__WHAT YOU WILL DO__:
Word for word, restate the lines of the data below between those holding "Click the candlestick chart type icon" and "Select the Topic column header", inclusive; pictures do not belong in the copy.

__INFORMATION PROVIDED__:
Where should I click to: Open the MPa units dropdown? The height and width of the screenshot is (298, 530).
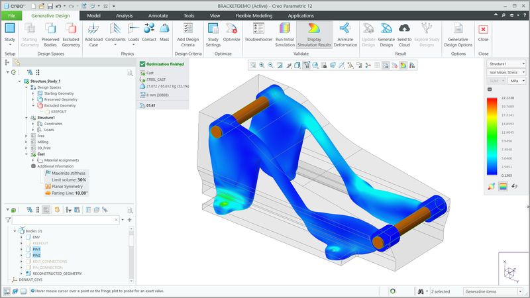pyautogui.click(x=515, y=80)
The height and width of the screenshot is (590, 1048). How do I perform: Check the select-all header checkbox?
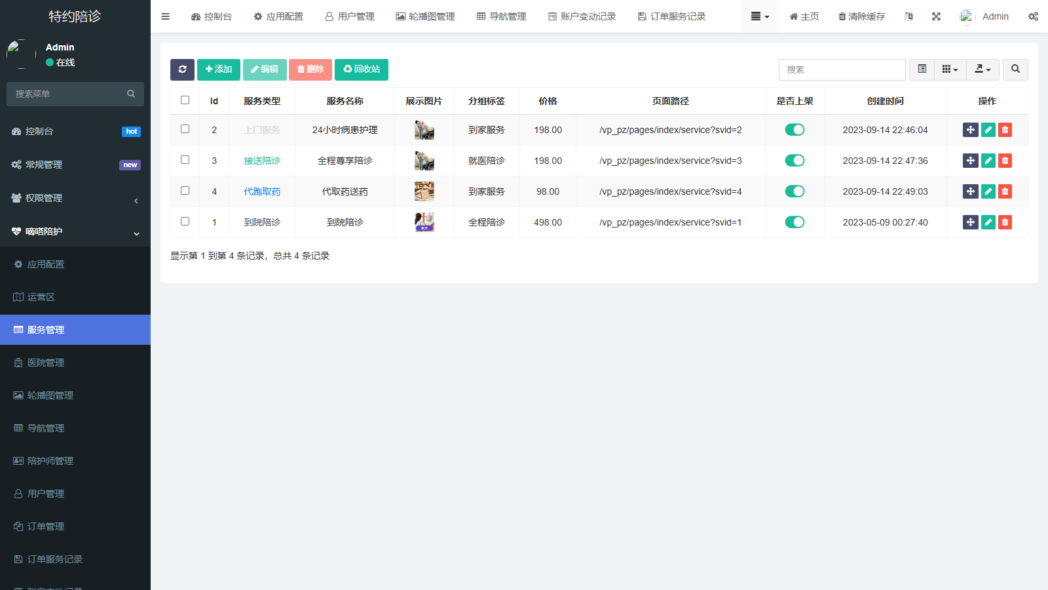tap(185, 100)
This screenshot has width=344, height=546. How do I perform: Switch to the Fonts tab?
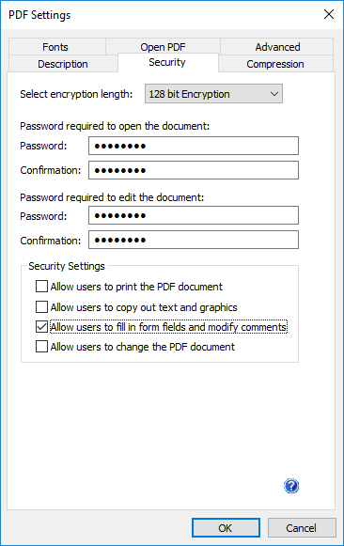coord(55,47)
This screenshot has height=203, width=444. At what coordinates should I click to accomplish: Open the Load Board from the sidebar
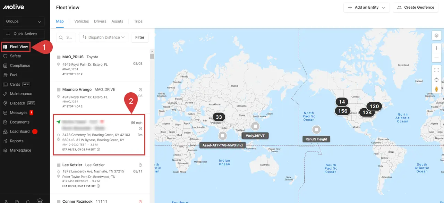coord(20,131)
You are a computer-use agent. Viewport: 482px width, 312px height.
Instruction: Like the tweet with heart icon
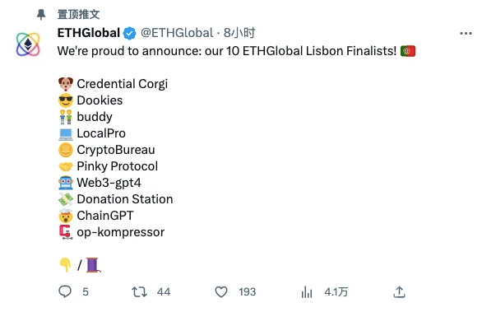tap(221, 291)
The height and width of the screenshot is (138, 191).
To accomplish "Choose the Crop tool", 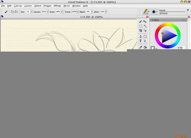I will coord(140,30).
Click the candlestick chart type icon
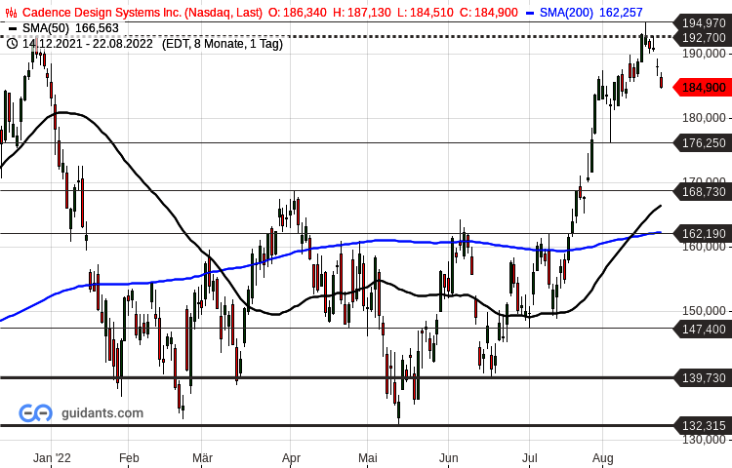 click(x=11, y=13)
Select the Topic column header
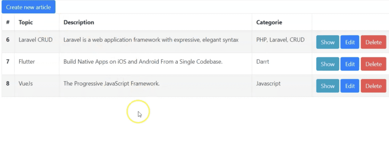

--

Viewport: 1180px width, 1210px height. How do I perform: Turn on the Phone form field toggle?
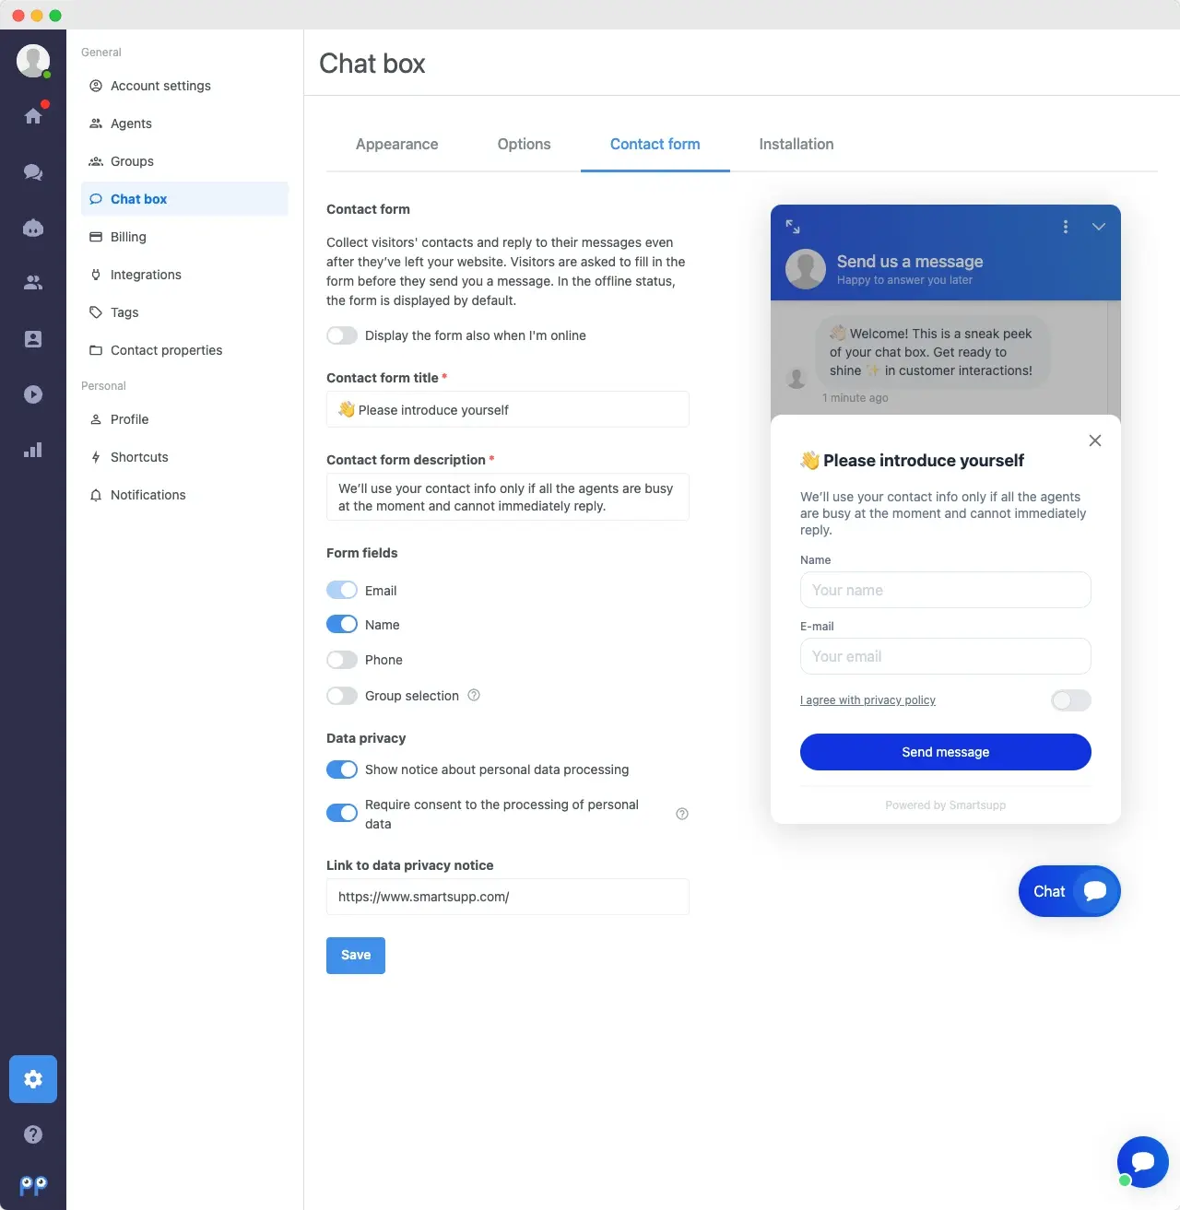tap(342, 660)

__YOUR SOLUTION__:
Click the candlestick chart type icon
 click(x=11, y=13)
Select the Topic column header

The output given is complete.